Media must do more in crises

In West Africa, an American media organization working with Liberian and Sierra Leone journalists provides war-affected civilians with crucial humanitarian information, including guidance for child soldiers wishing to escape.

Similarly, in South Africa, a local media group uses multi-ethnic children's television to promote social harmony. In the Balkans, a Swiss-based foundation working with ethnic Albanian and Serb reporters produces daily radio shows over Kosovar stations to help young people cope with their uncertain futures.

Alongside traditional relief agencies, the media are gradually emerging as a key player in alleviating the plight of populations in crisis. Not only are they helping the international-aid and peacekeeping community respond more appropriately to emergency situations, they're also ensuring that refugees and other victims receive the information they need to survive.

At least a dozen media organizations, plus international broadcasters, such as the BBC, Voice of America, and Radio Netherlands, are now acting as vital links to people in crisis from West Africa to Afghanistan to East Timor. Groups such as Search for Common Ground, Vuleka, Internews, the Hirondelle Foundation, and Media Action International are producing an array of often innovative communications approaches - some of them via the Internet - that are beginning to influence international aid interventions worldwide.

With mainstream broadcasters such as CNN unlikely to report the location of food distribution points or how to deal with rape trauma, such initiatives are bridging what has until recently been a staggering information gap. These include humanitarian "news you can use" broadcasts for disaster victims, distance-education programs for children in war, refugee newsletters, post-conflict youth radio, health soap operas, the distribution of wind-up or solar radios, and even interactive "road shows" to promote anything from peace-building to racial tolerance and HIV-AIDS awareness.

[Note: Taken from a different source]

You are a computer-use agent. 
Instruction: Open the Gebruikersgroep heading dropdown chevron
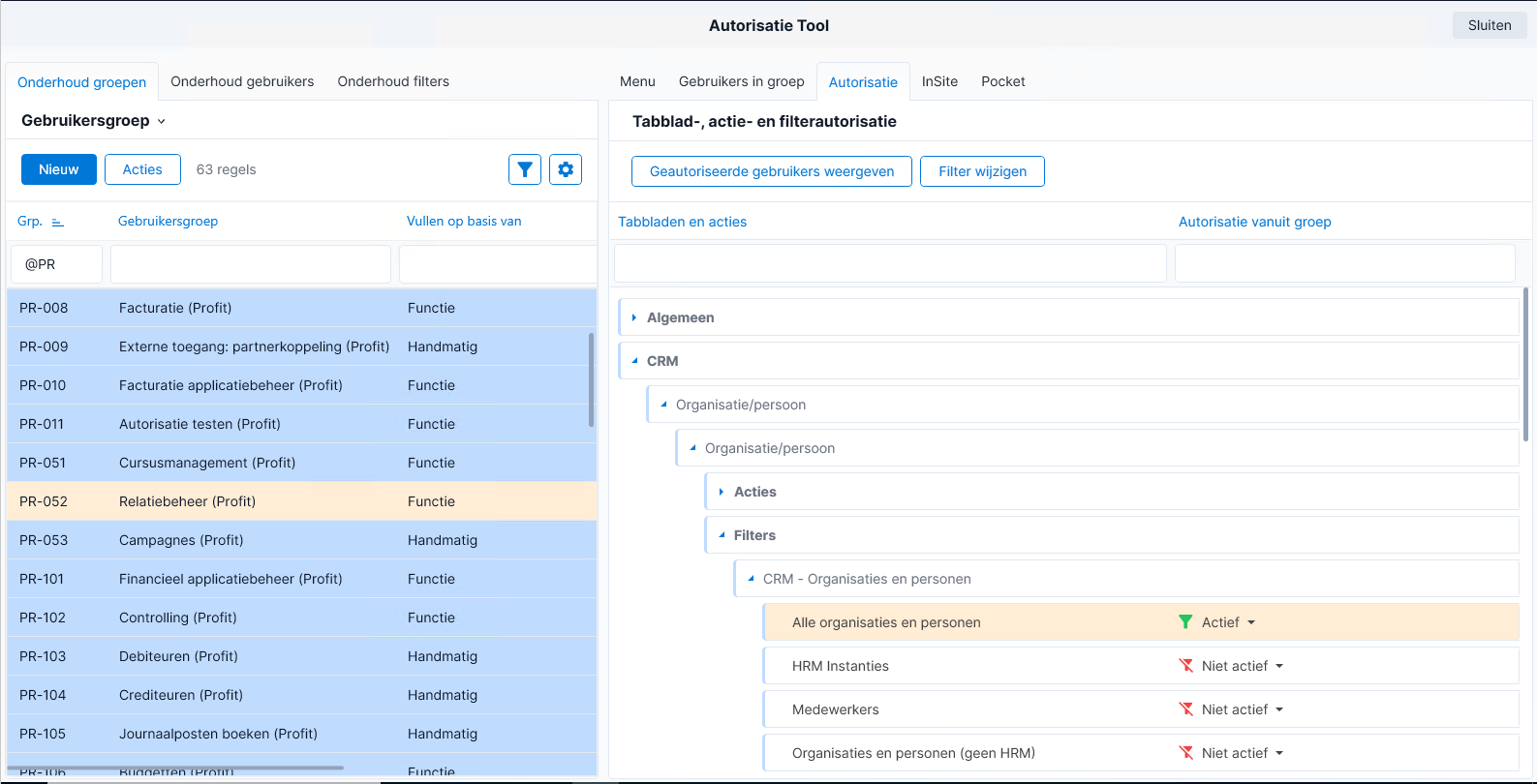(x=162, y=121)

Since the 1994 Rwanda genocide, experience has shown that local populations that know what is happening are far better equipped to confront disaster. Credible, impartial information not only helps victims deal more effectively with rumor, landmines, cholera outbreaks, or the tracing of lost relatives, but it also enables them to understand better the way the international community operates.

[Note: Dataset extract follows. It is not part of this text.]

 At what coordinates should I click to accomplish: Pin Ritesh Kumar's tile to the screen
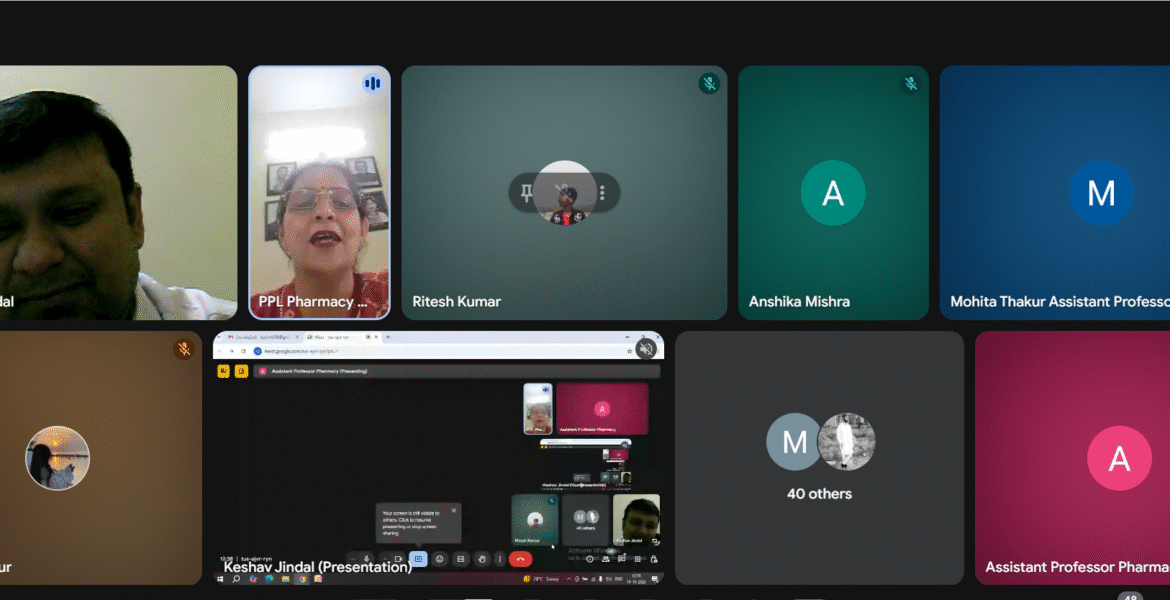coord(527,192)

Certain organizations, such as UNICEF and the International Committee of the Red Cross, are aware of the media's enormous potential for reaching out to populations in crisis. Numerous others, however, still fail to grasp the importance of outreach.

Countless opportunities are being lost, with millions denied the right to be informed. In Chechnya, hundreds of thousands of refugees facing harsh winter conditions have little idea about the availability of food or medical relief. Yet no donor, presumably because of the political implications involved with Russia, is willing to fund a simple humanitarian newsletter.

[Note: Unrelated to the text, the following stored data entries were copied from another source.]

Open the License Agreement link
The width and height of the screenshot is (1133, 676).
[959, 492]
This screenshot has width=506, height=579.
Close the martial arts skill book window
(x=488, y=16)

In the Democratic Republic of Congo, 1.7 million people are thought to have died from war-caused conditions. Observers believe at least some could have been saved with access to even the most basic health information.

According to Loretta Hieber, author of "Lifeline Media," one of the reasons communication is being harnessed is that the traditional role of media and information is changing.

"The technological revolution of the 20th century and the Internet have eliminated distances. Satellite transmissions mean atrocities occurring in one part of the world may be revealed in another almost instantaneously, often resulting in a demand for action," she argues.

Perhaps the biggest obstacle to credible journalistic approaches as a form of aid is the inability to recognize this change.

Whether through fear or ignorance, many aid groups regard the media with suspicion. Information, they believe, is something to be controlled or used for promotional purposes.

For example, at the Children in War conference in Winnipeg last summer, the Canadian organizers refused to allow the media to take part in most workshops. Journalists attending were often far better informed than the participants.

The United Nations, in particular, has yet to incorporate independent information as a pivotal component of any humanitarian or peacekeeping strategy. Only recently has the UN High Commissioner for Refugees appointed a media representative to deal with the information needs of refugees.

Since the Kosovo crisis, however, there appears to be rising support for such initiatives, particularly if they strengthen local media as an investment for the future. UN officials are becoming aware of the need to develop mass information strategies as part of peace efforts in regions such as Central and Western Africa.

There is also greater readiness among aid groups to accept accountability vis-a-vis the very people they are seeking to help.

"Up till now, hundreds of agencies have swept into crises, imposing their assistance whether needed or not, and under no sense of obligation to explain to the local populations what they are up to," says Dr. Rony Brauman, former head of Medecins sans Frontieres. "It is time that this bubble of deception is burst."

Reliable, impartial, and above all independent media initiatives can dramatically improve the effectiveness of international aid operations. But these approaches will succeed only if they respond credibly to the needs of the populations concerned.

Edward Girardet, a former special correspondent for the Monitor, is editor of CROSSLINES Global Report and a co-founder of Media Action International, a foundation focusing on the information needs of disaster-affected populations.